Records contained in a dataset
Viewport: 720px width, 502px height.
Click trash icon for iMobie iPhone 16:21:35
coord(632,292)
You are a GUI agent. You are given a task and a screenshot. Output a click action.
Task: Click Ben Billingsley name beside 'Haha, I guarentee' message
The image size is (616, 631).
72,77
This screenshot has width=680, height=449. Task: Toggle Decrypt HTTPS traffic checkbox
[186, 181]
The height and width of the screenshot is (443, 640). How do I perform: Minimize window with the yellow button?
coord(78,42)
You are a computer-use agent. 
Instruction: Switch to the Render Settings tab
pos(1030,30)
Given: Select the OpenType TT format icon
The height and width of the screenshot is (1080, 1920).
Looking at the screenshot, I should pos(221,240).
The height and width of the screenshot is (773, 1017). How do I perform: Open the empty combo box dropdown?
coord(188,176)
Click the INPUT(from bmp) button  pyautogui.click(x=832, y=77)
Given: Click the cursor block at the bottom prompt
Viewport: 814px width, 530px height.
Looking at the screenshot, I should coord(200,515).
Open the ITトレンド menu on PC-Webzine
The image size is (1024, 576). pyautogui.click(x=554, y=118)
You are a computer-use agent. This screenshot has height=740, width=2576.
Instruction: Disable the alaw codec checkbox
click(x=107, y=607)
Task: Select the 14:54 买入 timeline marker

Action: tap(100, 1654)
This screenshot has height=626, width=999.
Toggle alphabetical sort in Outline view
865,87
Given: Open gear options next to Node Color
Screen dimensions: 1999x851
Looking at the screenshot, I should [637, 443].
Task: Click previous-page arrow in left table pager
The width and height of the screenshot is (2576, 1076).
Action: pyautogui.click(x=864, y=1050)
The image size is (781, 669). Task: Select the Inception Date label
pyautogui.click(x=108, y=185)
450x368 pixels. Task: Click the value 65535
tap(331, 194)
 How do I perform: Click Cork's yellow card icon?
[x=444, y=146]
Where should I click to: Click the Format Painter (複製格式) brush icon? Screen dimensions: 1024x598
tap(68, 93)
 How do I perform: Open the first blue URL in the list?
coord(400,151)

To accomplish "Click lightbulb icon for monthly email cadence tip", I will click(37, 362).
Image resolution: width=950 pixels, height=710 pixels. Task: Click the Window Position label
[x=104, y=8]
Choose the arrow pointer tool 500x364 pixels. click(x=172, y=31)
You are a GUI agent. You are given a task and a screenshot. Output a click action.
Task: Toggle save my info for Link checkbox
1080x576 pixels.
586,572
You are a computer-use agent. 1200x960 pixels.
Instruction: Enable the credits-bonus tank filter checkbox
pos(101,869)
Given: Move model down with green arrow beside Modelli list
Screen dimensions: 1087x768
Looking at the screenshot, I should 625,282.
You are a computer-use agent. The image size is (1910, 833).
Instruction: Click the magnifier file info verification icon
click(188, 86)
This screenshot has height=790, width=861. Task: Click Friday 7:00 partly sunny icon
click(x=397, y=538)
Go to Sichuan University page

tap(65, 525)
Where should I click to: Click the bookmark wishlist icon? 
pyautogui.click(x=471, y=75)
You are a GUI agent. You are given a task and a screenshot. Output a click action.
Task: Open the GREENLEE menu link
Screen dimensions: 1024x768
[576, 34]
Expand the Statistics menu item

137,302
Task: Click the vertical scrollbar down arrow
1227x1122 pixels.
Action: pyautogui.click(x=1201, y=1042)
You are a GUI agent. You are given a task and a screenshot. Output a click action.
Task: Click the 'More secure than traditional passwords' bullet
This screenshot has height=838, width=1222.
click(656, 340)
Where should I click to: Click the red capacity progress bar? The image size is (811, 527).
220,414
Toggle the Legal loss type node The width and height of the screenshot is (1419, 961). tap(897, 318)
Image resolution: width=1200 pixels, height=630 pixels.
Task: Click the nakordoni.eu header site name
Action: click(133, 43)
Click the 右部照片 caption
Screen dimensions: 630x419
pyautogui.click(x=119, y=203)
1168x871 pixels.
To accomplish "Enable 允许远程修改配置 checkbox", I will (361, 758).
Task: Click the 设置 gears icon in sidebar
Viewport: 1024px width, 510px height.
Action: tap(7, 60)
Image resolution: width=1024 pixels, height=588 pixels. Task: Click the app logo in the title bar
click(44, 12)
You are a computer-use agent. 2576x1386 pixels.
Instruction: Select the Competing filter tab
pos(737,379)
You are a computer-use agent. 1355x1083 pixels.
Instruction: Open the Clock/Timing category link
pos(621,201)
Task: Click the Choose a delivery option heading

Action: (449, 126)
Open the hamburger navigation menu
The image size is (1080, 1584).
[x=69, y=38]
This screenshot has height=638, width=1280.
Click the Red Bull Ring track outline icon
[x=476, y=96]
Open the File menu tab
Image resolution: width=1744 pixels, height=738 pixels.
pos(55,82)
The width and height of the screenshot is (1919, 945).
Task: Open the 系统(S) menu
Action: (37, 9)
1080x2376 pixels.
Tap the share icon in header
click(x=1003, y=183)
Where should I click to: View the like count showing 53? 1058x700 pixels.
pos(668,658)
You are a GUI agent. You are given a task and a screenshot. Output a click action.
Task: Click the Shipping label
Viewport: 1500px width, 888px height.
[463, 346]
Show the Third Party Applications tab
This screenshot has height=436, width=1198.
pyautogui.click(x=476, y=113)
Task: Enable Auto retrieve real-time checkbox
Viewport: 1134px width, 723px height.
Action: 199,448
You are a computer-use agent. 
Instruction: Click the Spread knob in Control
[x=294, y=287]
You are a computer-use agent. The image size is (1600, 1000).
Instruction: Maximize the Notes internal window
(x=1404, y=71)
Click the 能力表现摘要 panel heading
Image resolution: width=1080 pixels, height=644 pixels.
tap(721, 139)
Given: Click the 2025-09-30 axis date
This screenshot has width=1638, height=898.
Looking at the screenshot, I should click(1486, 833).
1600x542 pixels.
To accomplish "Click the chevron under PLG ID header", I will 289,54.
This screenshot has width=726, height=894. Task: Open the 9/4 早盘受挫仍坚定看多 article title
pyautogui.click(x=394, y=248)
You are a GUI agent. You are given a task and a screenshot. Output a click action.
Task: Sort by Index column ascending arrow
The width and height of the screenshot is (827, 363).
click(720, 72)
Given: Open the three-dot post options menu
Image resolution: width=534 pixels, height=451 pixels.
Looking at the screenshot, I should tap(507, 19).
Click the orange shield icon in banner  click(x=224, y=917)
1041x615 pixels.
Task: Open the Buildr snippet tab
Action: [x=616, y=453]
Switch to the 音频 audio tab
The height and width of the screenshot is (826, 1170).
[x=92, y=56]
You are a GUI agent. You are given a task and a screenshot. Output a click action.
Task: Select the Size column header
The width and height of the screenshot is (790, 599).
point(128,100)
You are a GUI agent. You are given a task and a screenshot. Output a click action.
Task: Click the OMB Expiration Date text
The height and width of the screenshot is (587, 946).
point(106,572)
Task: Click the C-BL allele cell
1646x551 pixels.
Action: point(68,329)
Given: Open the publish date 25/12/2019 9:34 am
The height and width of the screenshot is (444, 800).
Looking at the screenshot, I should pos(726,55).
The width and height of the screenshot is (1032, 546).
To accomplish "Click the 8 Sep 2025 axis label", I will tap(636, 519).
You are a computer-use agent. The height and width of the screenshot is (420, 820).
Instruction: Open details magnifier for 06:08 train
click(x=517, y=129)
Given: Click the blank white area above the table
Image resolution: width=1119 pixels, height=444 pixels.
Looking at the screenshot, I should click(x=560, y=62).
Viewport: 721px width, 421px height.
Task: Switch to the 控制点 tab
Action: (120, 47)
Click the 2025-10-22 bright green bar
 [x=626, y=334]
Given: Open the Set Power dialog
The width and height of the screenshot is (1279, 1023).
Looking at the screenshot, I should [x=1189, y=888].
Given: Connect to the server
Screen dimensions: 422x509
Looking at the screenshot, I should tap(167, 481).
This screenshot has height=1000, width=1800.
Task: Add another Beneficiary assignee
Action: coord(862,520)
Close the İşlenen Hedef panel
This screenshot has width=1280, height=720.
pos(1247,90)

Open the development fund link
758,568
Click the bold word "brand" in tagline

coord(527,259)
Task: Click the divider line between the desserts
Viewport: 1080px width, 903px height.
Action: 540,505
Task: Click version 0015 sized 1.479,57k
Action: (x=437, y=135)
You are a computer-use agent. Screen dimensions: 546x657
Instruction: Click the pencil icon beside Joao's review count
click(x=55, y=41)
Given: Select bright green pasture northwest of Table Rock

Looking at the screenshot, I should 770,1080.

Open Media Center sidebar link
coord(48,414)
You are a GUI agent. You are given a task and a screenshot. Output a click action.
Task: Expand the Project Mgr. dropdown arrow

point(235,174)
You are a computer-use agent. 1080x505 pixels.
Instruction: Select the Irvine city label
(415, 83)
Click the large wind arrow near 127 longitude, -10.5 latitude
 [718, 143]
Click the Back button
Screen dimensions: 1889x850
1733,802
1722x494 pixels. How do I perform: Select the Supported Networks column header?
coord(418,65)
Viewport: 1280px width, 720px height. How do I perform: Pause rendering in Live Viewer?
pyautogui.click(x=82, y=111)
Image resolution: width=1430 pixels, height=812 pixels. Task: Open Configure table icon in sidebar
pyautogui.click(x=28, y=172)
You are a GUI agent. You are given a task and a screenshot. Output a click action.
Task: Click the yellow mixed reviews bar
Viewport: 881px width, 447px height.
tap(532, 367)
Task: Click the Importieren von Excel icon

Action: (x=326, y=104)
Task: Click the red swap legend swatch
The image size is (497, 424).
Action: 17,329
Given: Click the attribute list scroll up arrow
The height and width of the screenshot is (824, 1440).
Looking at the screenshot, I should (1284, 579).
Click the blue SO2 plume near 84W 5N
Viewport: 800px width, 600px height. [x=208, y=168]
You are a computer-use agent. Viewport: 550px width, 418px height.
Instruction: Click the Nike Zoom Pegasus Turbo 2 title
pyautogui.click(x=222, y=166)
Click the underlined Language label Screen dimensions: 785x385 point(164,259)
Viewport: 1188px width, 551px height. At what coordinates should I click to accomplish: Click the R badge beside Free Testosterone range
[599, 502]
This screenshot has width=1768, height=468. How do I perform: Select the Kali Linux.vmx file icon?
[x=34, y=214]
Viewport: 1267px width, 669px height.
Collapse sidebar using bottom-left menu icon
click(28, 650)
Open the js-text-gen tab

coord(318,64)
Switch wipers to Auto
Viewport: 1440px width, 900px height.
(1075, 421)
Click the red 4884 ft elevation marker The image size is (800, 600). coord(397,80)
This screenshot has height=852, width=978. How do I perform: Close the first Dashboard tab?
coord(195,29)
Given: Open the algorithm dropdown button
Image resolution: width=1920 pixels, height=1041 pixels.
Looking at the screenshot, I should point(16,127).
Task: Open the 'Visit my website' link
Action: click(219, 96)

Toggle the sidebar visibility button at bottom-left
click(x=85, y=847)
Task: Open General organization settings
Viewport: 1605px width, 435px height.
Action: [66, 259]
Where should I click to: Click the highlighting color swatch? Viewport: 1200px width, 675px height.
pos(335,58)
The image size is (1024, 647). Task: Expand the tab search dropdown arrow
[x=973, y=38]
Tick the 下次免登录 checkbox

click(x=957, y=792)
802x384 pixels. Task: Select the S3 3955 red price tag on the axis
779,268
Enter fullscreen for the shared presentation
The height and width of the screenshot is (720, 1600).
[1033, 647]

> [Task item]
Return every line holding the word "options" from the records.

> [Written response]
Given: Open gear options next to Node Color
Given: Open the three-dot post options menu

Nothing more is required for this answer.